Shakur Stevenson ofrece una lección magistral de boxeo contra Teófimo López.


Shakur Stevenson (25-0-0, 11 KO) está en una clase propia, no tiene competidores. Esto quedó claro en el Madison Square Garden de Nueva York, donde derrotó por decisión unánime (triple 119-109) a Teófimo López (22-2-0, 13 KO), despojándole del título de peso superligero de la Organización Mundial de Boxeo (OMB). En este espectacular evento organizado por Turki Al-Sheikh y The Ring, con figuras de renombre como Katie Taylor y Gennady Golovkin, se convirtió en campeón en su cuarta división de peso.

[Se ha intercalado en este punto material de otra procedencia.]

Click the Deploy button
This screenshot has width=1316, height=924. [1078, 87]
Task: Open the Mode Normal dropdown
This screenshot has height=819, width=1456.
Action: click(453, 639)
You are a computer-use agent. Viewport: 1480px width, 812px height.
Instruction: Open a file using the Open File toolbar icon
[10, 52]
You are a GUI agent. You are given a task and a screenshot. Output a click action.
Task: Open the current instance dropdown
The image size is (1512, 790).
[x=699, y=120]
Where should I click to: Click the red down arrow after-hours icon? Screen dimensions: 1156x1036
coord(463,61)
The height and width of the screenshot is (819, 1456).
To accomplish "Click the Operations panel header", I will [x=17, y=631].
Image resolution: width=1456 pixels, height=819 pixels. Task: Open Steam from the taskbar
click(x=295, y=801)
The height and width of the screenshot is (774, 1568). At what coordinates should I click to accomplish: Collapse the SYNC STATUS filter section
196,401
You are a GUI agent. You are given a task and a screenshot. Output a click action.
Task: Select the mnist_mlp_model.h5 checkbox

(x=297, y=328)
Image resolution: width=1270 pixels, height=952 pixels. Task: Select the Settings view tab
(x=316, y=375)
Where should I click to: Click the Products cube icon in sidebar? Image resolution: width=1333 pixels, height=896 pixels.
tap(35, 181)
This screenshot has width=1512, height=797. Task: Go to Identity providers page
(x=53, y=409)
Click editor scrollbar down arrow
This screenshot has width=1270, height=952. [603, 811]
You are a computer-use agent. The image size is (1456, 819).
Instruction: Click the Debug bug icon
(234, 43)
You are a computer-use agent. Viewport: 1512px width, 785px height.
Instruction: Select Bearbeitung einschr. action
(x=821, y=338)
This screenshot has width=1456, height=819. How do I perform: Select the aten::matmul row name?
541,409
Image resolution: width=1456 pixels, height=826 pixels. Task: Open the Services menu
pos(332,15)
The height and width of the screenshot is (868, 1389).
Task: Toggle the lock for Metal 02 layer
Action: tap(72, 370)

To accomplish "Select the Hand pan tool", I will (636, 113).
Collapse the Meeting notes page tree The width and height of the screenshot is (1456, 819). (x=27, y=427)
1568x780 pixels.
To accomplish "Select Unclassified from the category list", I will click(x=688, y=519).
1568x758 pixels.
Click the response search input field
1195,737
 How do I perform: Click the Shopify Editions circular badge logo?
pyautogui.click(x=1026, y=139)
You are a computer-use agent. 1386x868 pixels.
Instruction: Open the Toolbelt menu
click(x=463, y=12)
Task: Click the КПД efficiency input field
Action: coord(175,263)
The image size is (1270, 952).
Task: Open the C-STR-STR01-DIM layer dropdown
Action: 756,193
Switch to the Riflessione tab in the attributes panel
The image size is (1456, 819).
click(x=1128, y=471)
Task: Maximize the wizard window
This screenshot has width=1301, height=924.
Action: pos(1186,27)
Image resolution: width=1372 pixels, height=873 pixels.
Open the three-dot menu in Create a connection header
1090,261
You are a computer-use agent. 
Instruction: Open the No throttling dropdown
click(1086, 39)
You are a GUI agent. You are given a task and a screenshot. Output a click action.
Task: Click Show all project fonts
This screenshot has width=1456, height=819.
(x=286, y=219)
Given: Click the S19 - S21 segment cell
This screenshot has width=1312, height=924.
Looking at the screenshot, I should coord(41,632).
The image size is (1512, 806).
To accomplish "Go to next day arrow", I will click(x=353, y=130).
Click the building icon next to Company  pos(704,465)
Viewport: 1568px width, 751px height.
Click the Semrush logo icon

El espectáculo ya había comenzado de manera prometedora. Terence Crawford (42-0-0, 31 KO) estaba en la esquina de su amigo y pupilo Shakur, mientras la multitud estallaba en emoción. Teófimo se mostró agresivo desde el inicio, pero Stevenson hizo gala de su jab para mantener la distancia y también conectó un potente derechazo. López respondía con una izquierda, pero la defensa de Shakur resultaba casi impenetrable. La tensión en el ambiente era palpable, como si se pudiera cortar con un cuchillo. Ambos boxeadores intercambiaban golpes y se movían ágilmente, con la mano izquierda de Stevenson impidiendo que el oriundo de Honduras se acercara, aunque Teófimo logró conectar un derechazo. “¡Soy más fuerte que él!”, exclamó Stevenson, dirigiéndose a su esquina durante los primeros compases de la pelea. Aunque Teófimo comenzó a conectar más golpes, la izquierda de Stevenson seguía siendo una constante amenaza, demostrando habilidad para anticiparse a los movimientos de su rival, entrando y saliendo de su alcance. Un golpe al cuerpo hizo que López tambaleara; continuó atacando en el quinto asalto y Teófimo le devolvía los golpes. La esquina de Shakur, más eficaz, le indicaba los próximos pasos a seguir. Sus manos impactaban en el rostro de Teófimo con claridad y contundencia.

López empezó a perder la calma, con un corte visible en la ceja izquierda. Los golpes de Stevenson llegaban cada vez más, mientras su esquina le decía: “Ya te ha mostrado todo lo que tiene”. Teófimo no se rendía, lanzando puñetazos, pero sin éxito. Lucía irreconocible. Stevenson estaba impartiendo una lección magistral de boxeo, aplastando a su rival. Conectó un gancho izquierdo al cuerpo y siguió con la presión. “Saca más potencia, ve por él. ¡Lucha!”, le instaba Teófimo Sr. Stevenson, mientras, sonriendo, dominaba el ring. En el noveno asalto, el boxeador de Brooklyn asestó dos potentes golpes al cuerpo, su rostro revelaba seriedad, dispuesto a meterse en la pelea. Aumentó la intensidad, conectando más golpes y haciendo retroceder a López. Aunque Teófimo parecía ganar confianza, el control seguía en manos de su oponente. No había forma de que Teófimo pudiera descifrar a Shakur. A pesar de arriesgarse en la corta distancia, una derecha le abrió la brecha en su defensa. Stevenson hacía que luciera sencillo bailar con una superestrella mundial.

Teófimo, que únicamente conectó 50 golpes en nueve asaltos frente a los 119 de Stevenson, le ofreció una mano con una sonrisa al final de la pelea. Crawford, tras la derrota, fue a felicitarle. Un verdadero deporte de caballeros. “Me siento bien, hice lo que tenía que hacer. Puedo vencer a cualquiera de estos chicos. Tengo el mejor jab del boxeo. Me sentía más fuerte, rápido e inteligente. Agradezco a Teófimo por la oportunidad”, comentó Shakur. La sorpresa llegó cuando Conor Benn (24-1-0, 14 KO) subió al ring para un cara a cara. “Quiero seguir los pasos de Crawford, él me inspira. Subió dos categorías para pelear con Canelo (Benn compite en el peso medio)”, añadió. Una noche en la que, además de Stevenson, el boxeo salió victorioso.